= Primate of Africa =

The Primate of Africa is an honorific title in the Catholic Church, but in early Christianity was granted to the leading bishop (primas) in Africa. There were at times primates in Numidia and Byzacena, and Donatist claimants, but generally the role of the Bishop of Carthage was seen as preeminent. Similar titles were used by the Patriarchs of Alexandria.

== History ==
In the 3rd century, at the time of Cyprian, the Bishop of Carthage exercised a real though not formalized primacy in the Early African Church, not only in the Roman province of Proconsular Africa in the broadest sense (even when divided into three provinces including Byzacena and Tripolitania) but also, in some supra-metropolitan form, over the Church in Numidia and Mauretania. The provincial primacy was associated with the senior bishop in the province rather than with a particular see and was of little importance in comparison to the authority of the bishop of Carthage, who could be appealed to directly by the clergy of any province.

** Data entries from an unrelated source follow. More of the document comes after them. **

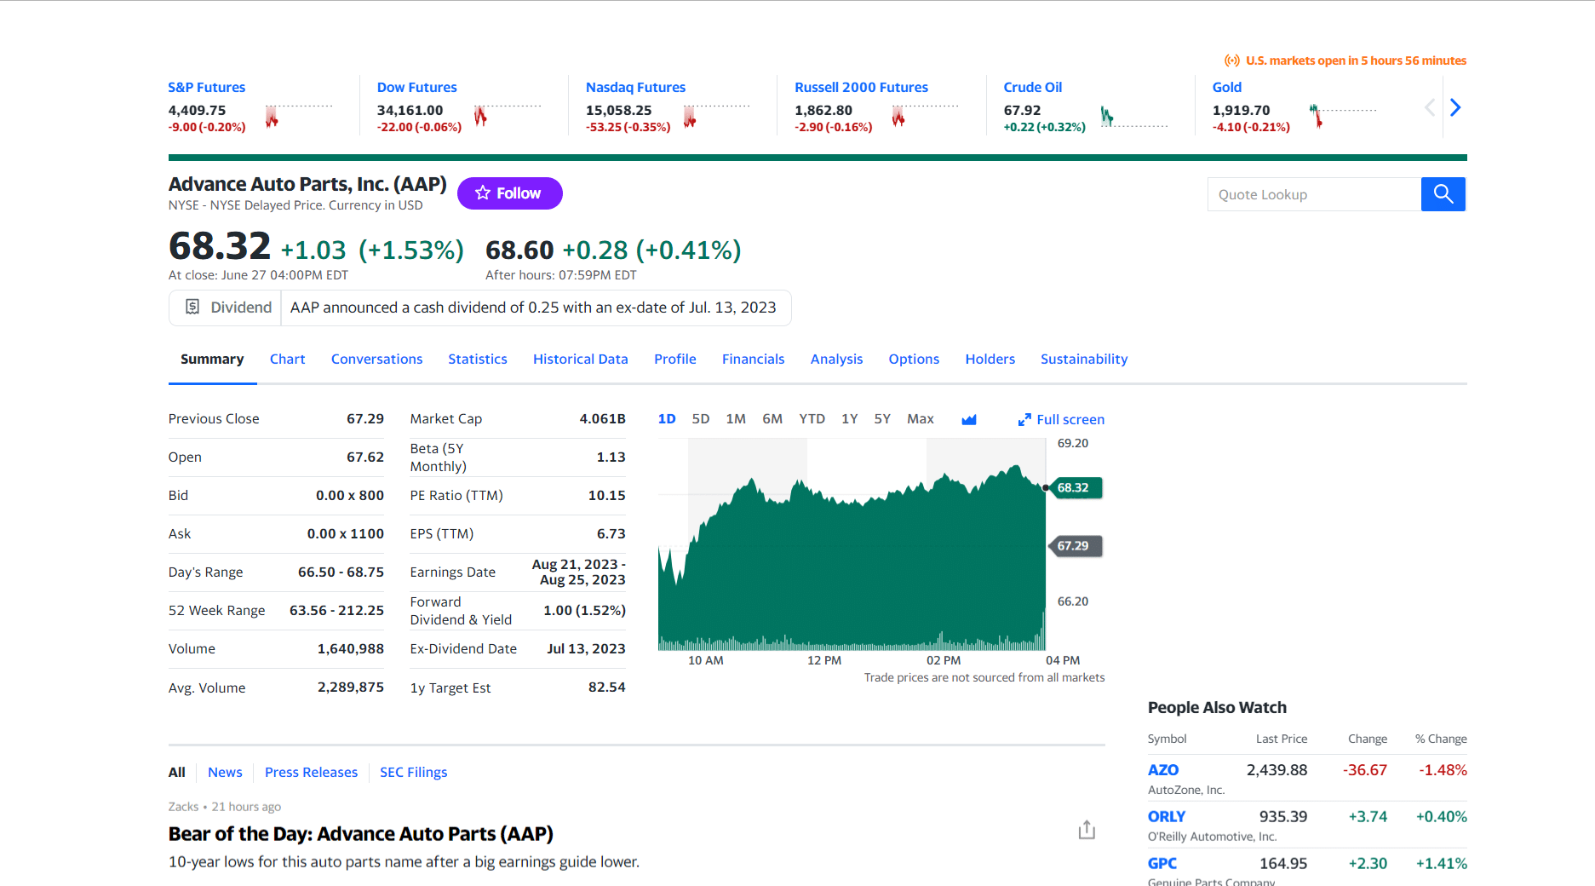Select the 1Y chart range
Screen dimensions: 1595x886
(x=849, y=419)
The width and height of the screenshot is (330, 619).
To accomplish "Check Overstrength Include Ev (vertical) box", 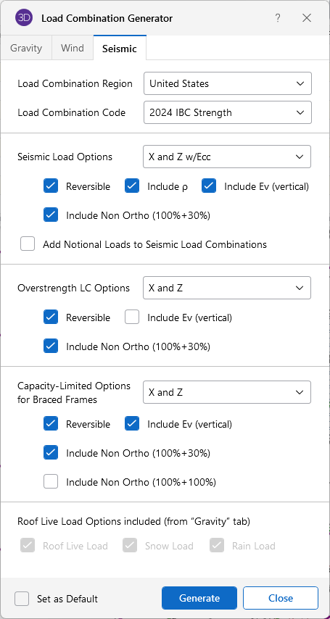I will pyautogui.click(x=132, y=317).
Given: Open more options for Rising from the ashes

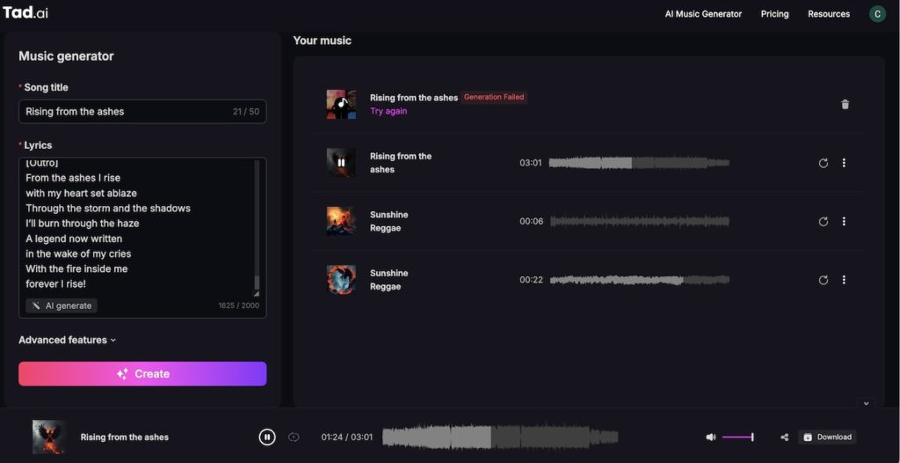Looking at the screenshot, I should click(x=844, y=163).
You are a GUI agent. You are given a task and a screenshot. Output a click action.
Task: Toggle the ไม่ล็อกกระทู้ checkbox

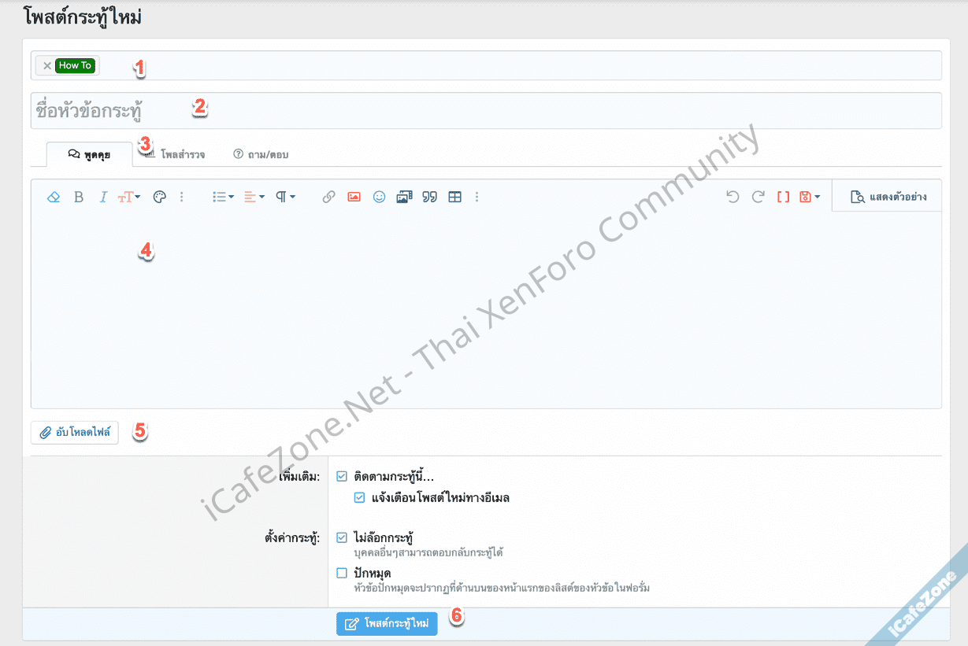342,537
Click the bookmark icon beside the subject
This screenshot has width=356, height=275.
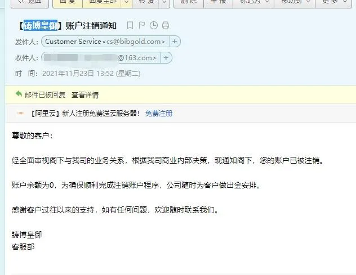(x=130, y=25)
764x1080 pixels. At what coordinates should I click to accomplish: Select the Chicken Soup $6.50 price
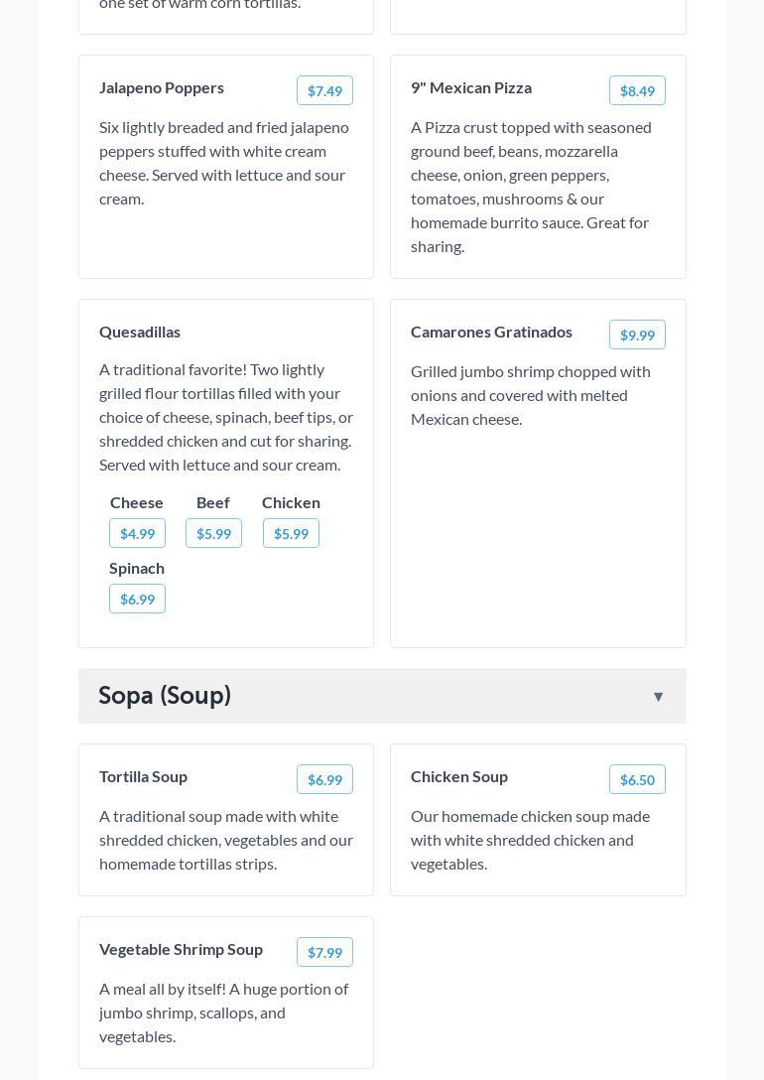click(637, 779)
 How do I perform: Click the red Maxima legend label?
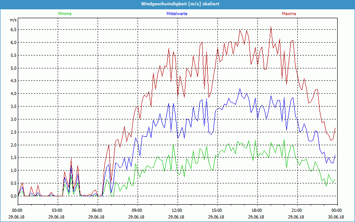[288, 14]
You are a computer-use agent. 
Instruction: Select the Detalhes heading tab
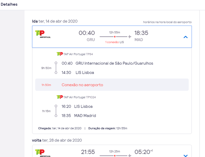coord(9,4)
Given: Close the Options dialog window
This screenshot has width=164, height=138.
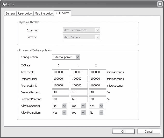Looking at the screenshot, I should point(160,4).
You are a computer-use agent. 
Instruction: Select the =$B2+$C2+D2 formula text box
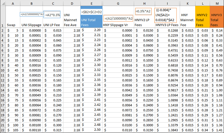pyautogui.click(x=91, y=12)
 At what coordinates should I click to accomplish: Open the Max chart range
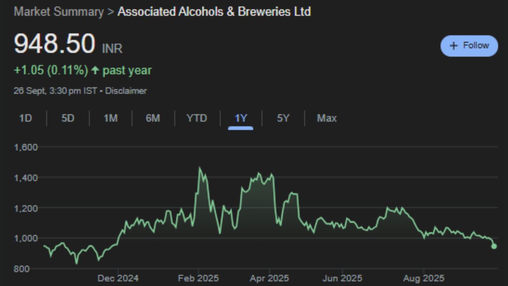(326, 118)
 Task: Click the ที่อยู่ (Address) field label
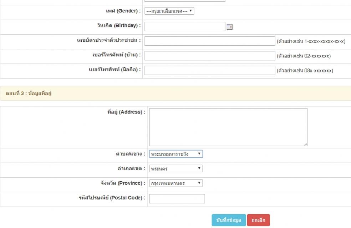pyautogui.click(x=126, y=112)
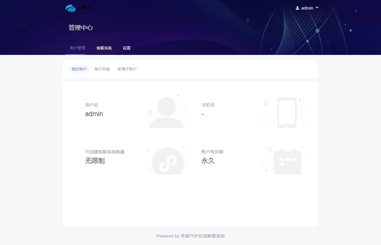
Task: Expand the admin dropdown caret arrow
Action: (317, 8)
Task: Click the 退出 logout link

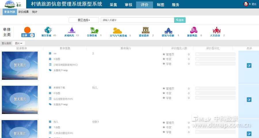Action: [254, 4]
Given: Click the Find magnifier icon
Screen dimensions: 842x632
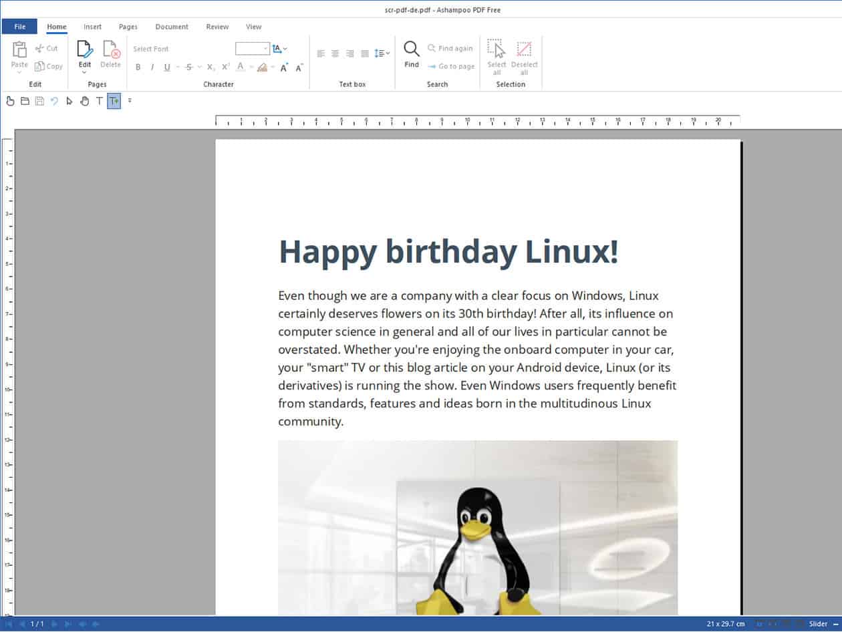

Pope Leo confirmed the primacy of the Bishop of Carthage in 446 when he wrote: "Indeed, after the Roman Bishop, the leading bishop and metropolitan for all Africa is the Bishop of Carthage."

At the beginning of the 8th century and at the end of the 9th century, the Patriarch of Alexandria claimed jurisdiction over Carthage, however in 1053 Pope Leo IV confirmed the primacy of Carthage and twenty years later Pope Gregory VII reiterated Leo's statement. The Greek Orthodox Patriarchate of Alexandria is officially called "Patriarchate of Alexandria and all Africa".

Today the Archdiocese of Carthage and Primate of Africa has been incorporated into the Archdiocese of Tunis. The title of primate was applied to the Archbishop of Carthage and Tunis for a time from 1894 until Tunisian independence in 1964.